Exciting news: Figuro GUI v0.16.1 now uses SDFY signed distance functions to generate UI elements and shadows. This allow shadows to be generated in essentially real-time!
This excites me because the performance of rendering shadows in most GUI frameworks is frustratingly slow even with hardware acceleration. Animating CSS shadows on the web can make webpages lag even on fast machines. Even Skia seems to struggle with react-native.
With SIMD on my machine generating a drop shadow with a large blur radius takes < 10ms. There's a lot of optimizations in 0.16.1 where each corner radius is generated only once and reused.
I've also been able to make OpenGL shaders that generate the GUI element on the fly on the GPU. That could significantly reduce GPU memory usage in the future since the texture atlas would only need to hold fonts and user images! It'll be a while before that can happen.

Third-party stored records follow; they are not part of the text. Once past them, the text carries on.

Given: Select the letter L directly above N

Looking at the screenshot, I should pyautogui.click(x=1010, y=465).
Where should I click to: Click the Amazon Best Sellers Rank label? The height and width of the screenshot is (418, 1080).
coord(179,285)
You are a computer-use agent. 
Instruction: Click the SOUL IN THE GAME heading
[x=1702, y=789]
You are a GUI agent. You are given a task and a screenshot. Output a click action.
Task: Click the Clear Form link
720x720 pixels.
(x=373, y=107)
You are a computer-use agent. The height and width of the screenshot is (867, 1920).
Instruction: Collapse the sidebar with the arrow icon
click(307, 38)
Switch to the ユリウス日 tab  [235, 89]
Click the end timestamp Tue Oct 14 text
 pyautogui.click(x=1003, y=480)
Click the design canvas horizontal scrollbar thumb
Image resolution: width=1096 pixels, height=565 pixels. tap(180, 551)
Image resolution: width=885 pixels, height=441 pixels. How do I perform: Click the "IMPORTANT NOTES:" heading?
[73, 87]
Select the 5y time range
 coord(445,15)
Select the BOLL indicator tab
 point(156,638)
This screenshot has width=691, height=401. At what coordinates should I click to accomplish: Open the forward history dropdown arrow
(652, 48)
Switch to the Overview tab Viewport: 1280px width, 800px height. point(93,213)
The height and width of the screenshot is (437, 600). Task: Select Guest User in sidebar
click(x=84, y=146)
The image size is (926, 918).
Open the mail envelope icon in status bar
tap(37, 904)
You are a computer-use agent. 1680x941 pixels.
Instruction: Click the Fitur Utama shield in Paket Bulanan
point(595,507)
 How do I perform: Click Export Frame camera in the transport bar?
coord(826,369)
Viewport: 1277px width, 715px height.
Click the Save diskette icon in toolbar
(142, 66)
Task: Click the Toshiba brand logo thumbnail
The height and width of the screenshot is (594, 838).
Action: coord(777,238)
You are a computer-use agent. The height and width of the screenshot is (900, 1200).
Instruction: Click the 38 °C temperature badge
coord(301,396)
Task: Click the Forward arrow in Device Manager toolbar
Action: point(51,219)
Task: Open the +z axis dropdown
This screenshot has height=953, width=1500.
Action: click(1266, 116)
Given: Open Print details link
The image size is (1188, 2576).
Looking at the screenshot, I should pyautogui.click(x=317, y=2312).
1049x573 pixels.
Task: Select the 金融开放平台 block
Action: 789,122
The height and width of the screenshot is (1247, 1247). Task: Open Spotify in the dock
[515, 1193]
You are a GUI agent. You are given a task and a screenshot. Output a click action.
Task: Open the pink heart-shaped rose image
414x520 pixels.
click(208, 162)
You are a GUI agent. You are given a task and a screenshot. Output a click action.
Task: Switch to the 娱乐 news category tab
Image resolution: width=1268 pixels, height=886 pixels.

PS, there's some issues with older Nimble versions with SDFY libraries usage of the new feature flag. Update to Nimble 0.18.2 or try out Atlas.
Here's a Youtube video: https://www.youtube.com/watch?v=gBnUZftHOcg
I should add a background image so you can see it's a real shadow. ;)
It’s primarily internal improvements for making all Figuro UIs run faster and look better, especially with shadows.
Shadows in UIs can bring a lot of depth and usability. It helps separate out control elements from content, etc.
For examples of using shadows in your UIs see: https://supercharge.design/articles/how-to-create-beautiful-shadows-in-ui-design
However, shadows are normally very slow to render. So animating shadows or making them react dynamically is pretty limited without making the UIs run slowly or needing very fast hardware. With most UI toolkits that is.
That was a bummer to me. So I did this and it’s pretty awesome. Unfortunately I’m not talented in actually making good looking themes. Maybe if I get rich I can hire someone to make pretty themes for me. ;)
Here’s a good overview of how having hardware accelerated shadows, aka feathering, can be great: https://rive.app/blog/how-rive-reinvented-feathering-for-the-vectorian-era
Figuro will be able to do similar things now. Even more once I make GLSL shaders do the work.
As a side note, for the last part of the decade “flat design” themes in UIs largely got rid of shadows. Partly because of performance issues and partly for aesthetics. I’m glad they’re returning lately, though a bit overdone as well: https://daringfireball.net/linked/2025/06/03/sdw-physicality-new-age
Shadows in UIs can bring a lot of depth and usability.
Ahh, where are the days that buttons looked like buttons ;)
But you're right. In a lot of graphics work just a little shadows can give an element purpose and meaning.